[Opening Exercise data section]

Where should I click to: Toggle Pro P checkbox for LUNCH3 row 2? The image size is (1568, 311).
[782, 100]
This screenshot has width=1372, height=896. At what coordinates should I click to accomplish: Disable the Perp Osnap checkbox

[Closing Exercise data section]
[Opening Exercise data section]

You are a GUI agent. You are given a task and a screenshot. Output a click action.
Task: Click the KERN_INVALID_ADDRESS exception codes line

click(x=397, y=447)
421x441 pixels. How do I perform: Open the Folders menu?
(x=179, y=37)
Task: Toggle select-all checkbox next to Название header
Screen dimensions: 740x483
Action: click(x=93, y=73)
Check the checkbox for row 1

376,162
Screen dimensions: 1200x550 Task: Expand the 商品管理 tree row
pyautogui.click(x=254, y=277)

[Closing Exercise data section]

Required action:
Start with the line above that contains "Where should I" and end with the line that contains "This screenshot has". Write out those lines exactly, and only those.

Solution to this task:
Where should I click to: Toggle Pro P checkbox for LUNCH3 row 2? The image size is (1568, 311).
[782, 100]
This screenshot has width=1372, height=896. At what coordinates should I click to accomplish: Disable the Perp Osnap checkbox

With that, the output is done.